Nearshoring rewards the brokers who prepared before the tender landed. The demand map is public, the corridors are known, and the carrier network can be borrowed rather than built. What cannot be skipped is the decision to start before your competitors do.
Frequently asked questions
What does nearshoring actually change for a freight broker?
It moves demand toward cross-border lanes years before finished-goods volume appears, starting with southbound construction, machinery, and components. Brokers who build Mexico capability early capture the whole demand curve, while those who wait compete only for the mature volume. The margin profile also differs: cross-border loads typically carry multiples of the margin of comparable domestic moves.
We do not have much Mexico freight yet. When should we build the capability?
Before the tender, because the tender rarely waits for you to get ready. The lowest-cost start: ask your existing customers about their Mexico freight, quote the cross-border tabs on RFPs you already receive, and learn the market with rate data before you have loads. Capability built in advance is why the first tender converts instead of stalling.
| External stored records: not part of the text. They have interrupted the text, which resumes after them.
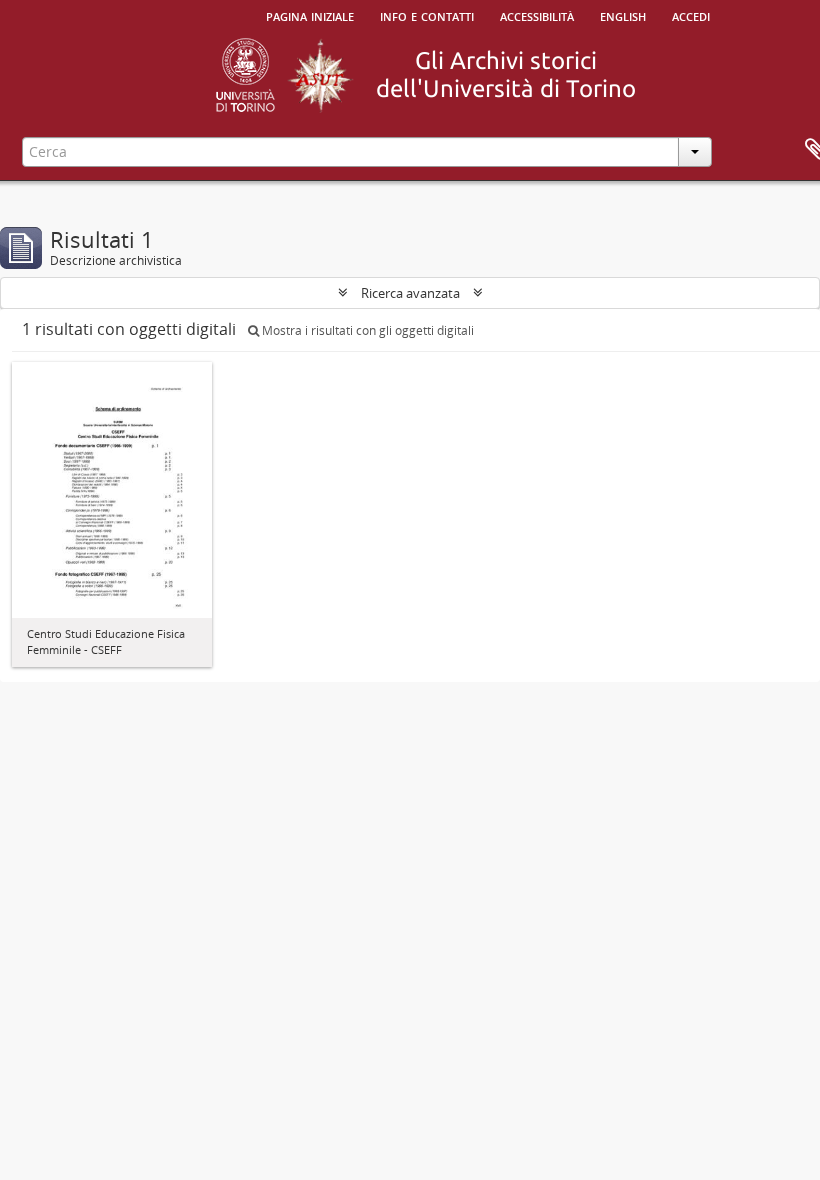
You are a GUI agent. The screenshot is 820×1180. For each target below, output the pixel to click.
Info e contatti (427, 15)
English (623, 15)
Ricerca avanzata (410, 293)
Where is carrier capacity strongest inside Mexico?
The Monterrey anchor market and the Bajio industrial corridor are the deepest, matching where nearshoring demand concentrates. The deep south and southeast are thinner, often requiring paid repositioning, and some specialty equipment is scarce on specific corridors. An honest capacity map beats an optimistic one, so scope thin regions openly and plan repositioning into the price.
Can nearshoring freight move directly between Mexico and Canada?
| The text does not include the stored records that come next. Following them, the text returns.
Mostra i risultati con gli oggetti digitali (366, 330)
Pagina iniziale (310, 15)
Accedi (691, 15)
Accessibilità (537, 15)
Yes. Mexico-Canada freight moves in-bond through the U.S. without entering U.S. commerce, and it is a growing corridor as manufacturers integrate all three markets. Sub-lanes can be thin, notably reefer on the long north-south runs, so treat carrier depth as lane-specific rather than assuming symmetric coverage.
Which border crossing should my freight use?
Usually the one where the customs broker, typically the shipper's or consignee's, is set up, because Mexican customs clears at the port of entry. Beyond that constraint, crossing choice is a genuine pricing and transit variable: the dominant crossings offer density, alternates offer resilience, and specialty freight like oversize and hazmat routes through specific bridges.
How is finding and vetting carriers different on these lanes?
Mexican carriers are credentialed by Mexican authorities, so vetting runs on the RFC and tax certificate, the SICT federal permit, the CAAT, insurance posture, and legal identity rather than MC lookups. Doing that document work carrier by carrier is slow, which is why vetted marketplaces, where verification happens before a carrier can bid, have become the practical route to nearshoring capacity.